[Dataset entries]
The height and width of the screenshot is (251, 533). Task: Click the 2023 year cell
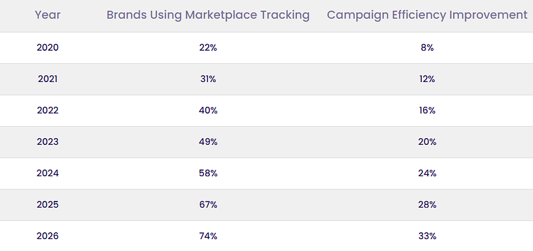coord(47,142)
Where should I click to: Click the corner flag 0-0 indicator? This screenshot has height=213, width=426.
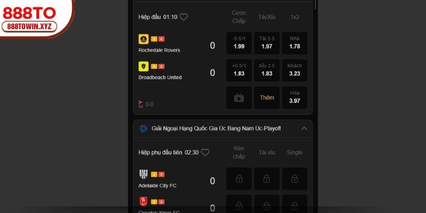click(x=146, y=104)
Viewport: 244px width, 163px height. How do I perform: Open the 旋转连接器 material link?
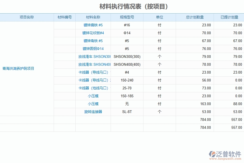click(x=93, y=112)
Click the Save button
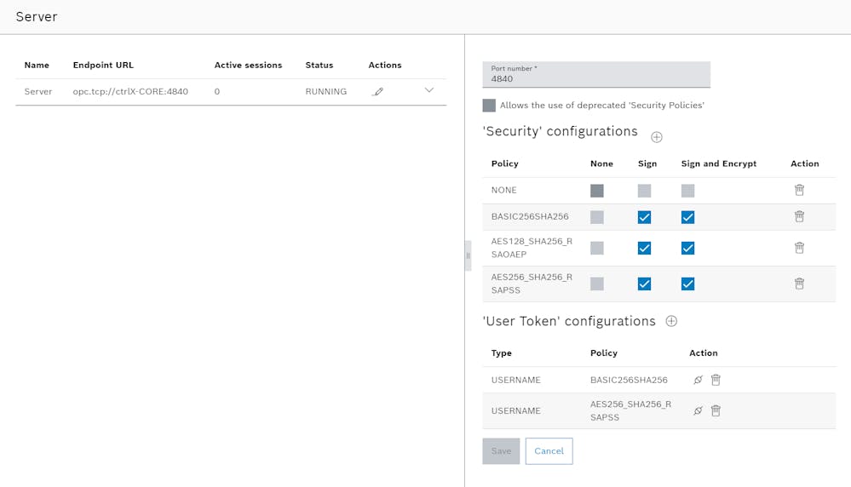This screenshot has height=487, width=851. click(x=501, y=451)
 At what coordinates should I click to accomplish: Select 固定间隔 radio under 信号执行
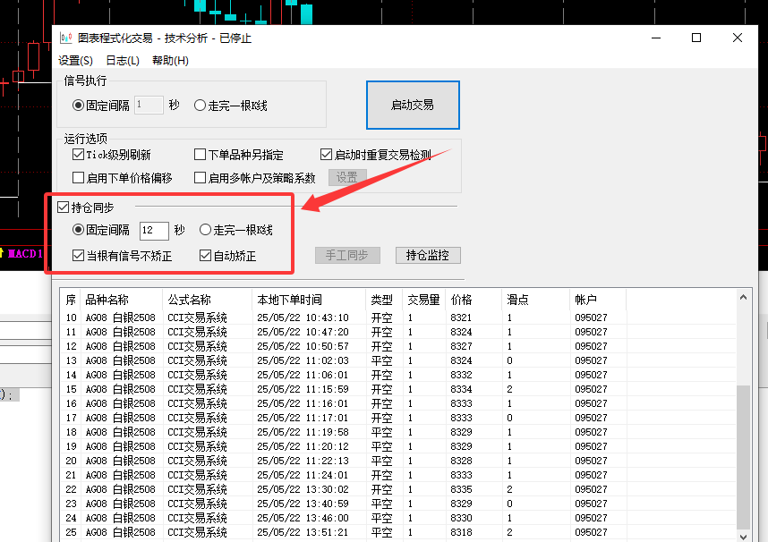[x=79, y=106]
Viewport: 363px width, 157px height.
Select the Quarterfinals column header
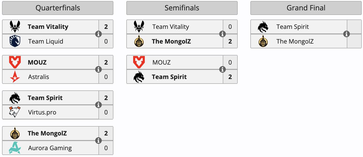(58, 8)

### Task instructions
Without any pictures, reproduce exactly the lines from the line that contains "Click the Save button" to the end of the entries above, both ends included.

### Answer for this exercise
Click the Save button
This screenshot has height=487, width=851. click(x=501, y=451)
 At what coordinates should I click to accomplish: Select 固定间隔 radio under 信号执行
[x=79, y=106]
Viewport: 363px width, 157px height.
Select the Quarterfinals column header
(58, 8)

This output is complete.